Subject Re: [firebird-support] Bug with character sets
Author Brad Pepers
On 20-May-09, at 1:40 AM, Dimitry Sibiryakov wrote:

>>> This last step would probably require a lot of "knowledge" in
>>> fbclient
>>> of all possible character encodings, which I expect would bloat that
>>> dll
>>> a bit more than anyone would like. Or would it?
>>
>> Or just have a character length field in the data you receive and
>> have
>> the server calculate this using the character set information it must
>> already have so on the client side I just get data I can use without
>> jumping through hoops!
>
> But you won't get the data anyway. I don't think that replacing some
> space characters with zero characters in data buffer will somehow
> help you.
> I can't understand why you are so determined to use CHAR when you
> obviously need VARCHAR. They are different datatypes with different
> purposes. You must not bend one to serve for purposes of other.

All I want to do is store 1 character in a column. It will always be
one character and never 0 so char(1) is a better match than varchar(1)
but I'm also trying to use UTF8 everywhere and this is resulting in
getting back a buffer with a length of 4 for the char(1) which is
messing things up. I could switch to varchar(1) and just avoid using
"char" types at all but I wanted to understand why Firebird is sending
me 4 characters for a char(1) column and what it expects me to do
about it. It seems like the end result is that my client side code
has to be aware of the bytes per character of all the character sets
the Firebird server supports and with this I can make "char" columns
work on the client side.
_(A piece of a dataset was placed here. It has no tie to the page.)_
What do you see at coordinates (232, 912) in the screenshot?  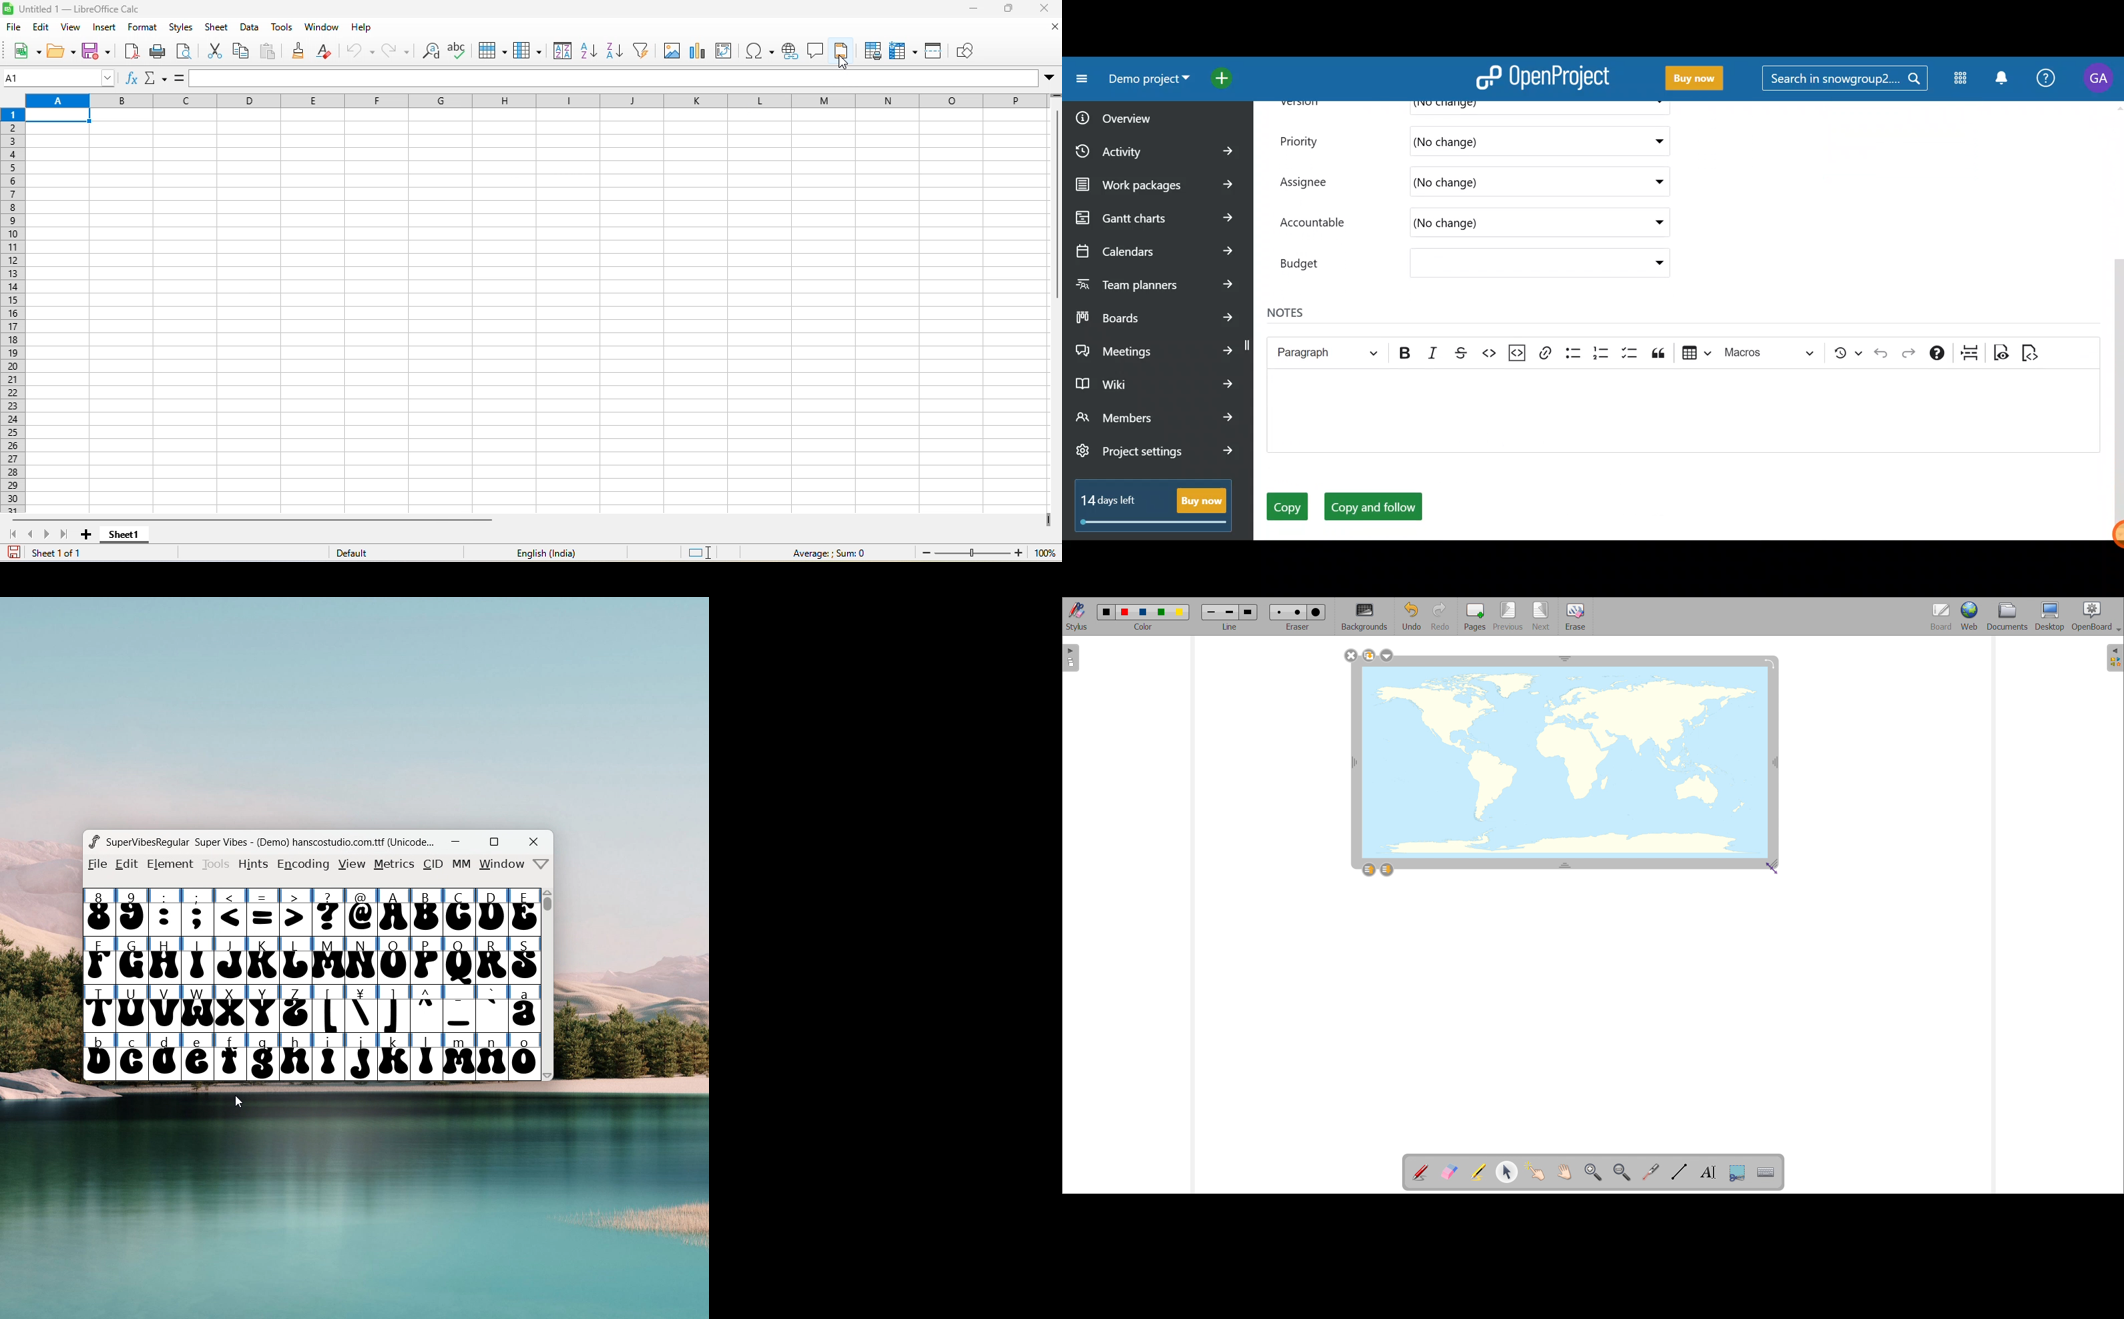 I see `<` at bounding box center [232, 912].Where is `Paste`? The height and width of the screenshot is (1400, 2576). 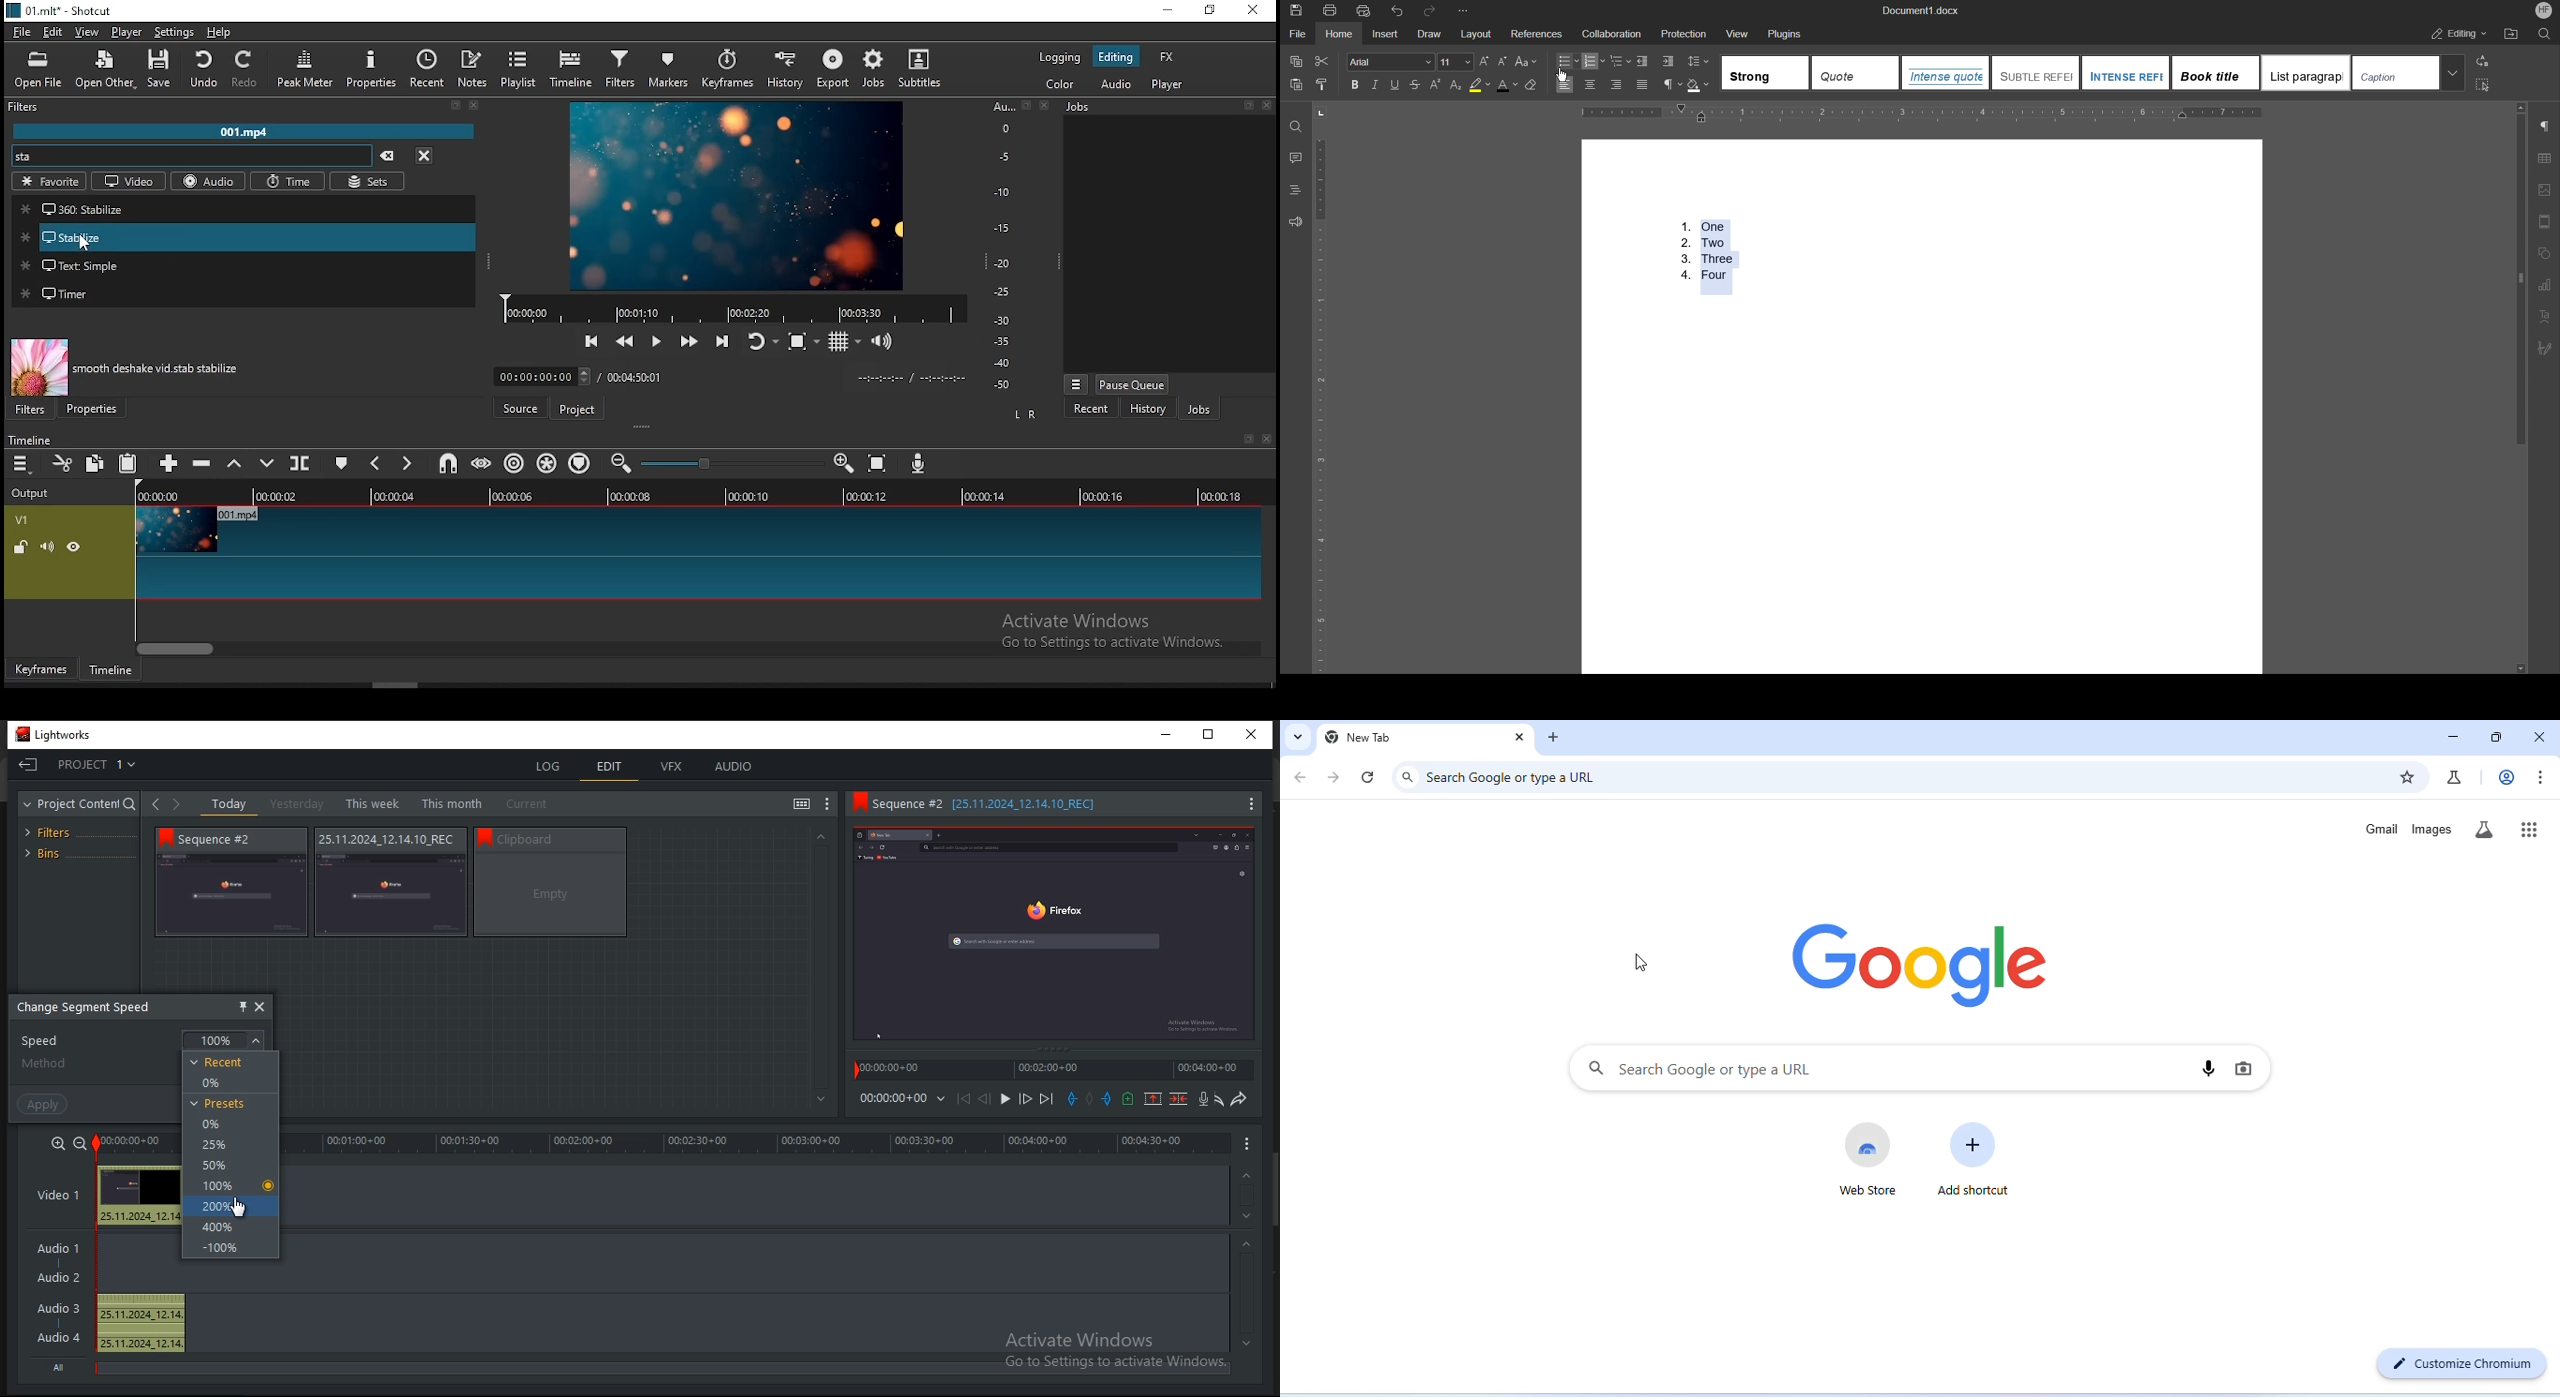
Paste is located at coordinates (1295, 84).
Ugly but workable.

>
>> Actually thinking now I'm not even sure I understand exactly what
>> kind
>> of data I'll get back in different situations.
>
> You will get all character data in character set of connection
> unless
> this character set is NONE.
> If you are connected with character set NONE, you'll get data in
> storage character set.
> In any case field in SQLVAR will indicate this charset.

Well that is good to hear! At least if I use UTF8 for the connection
character class I will only have to deal with UTF8 data and never any
other character sets. As a matter of fact if I know I'm always using
UTF8 then wouldn't every char result I get back always have a buffer
size of 4 times the character length and I could just use this as a
fact?

>
>> Is there a document on all this that I've failed to find?
>
> Yes - Release Notes. Part "sqlsubtype and Attachment Character Set".

Thanks!

--
Brad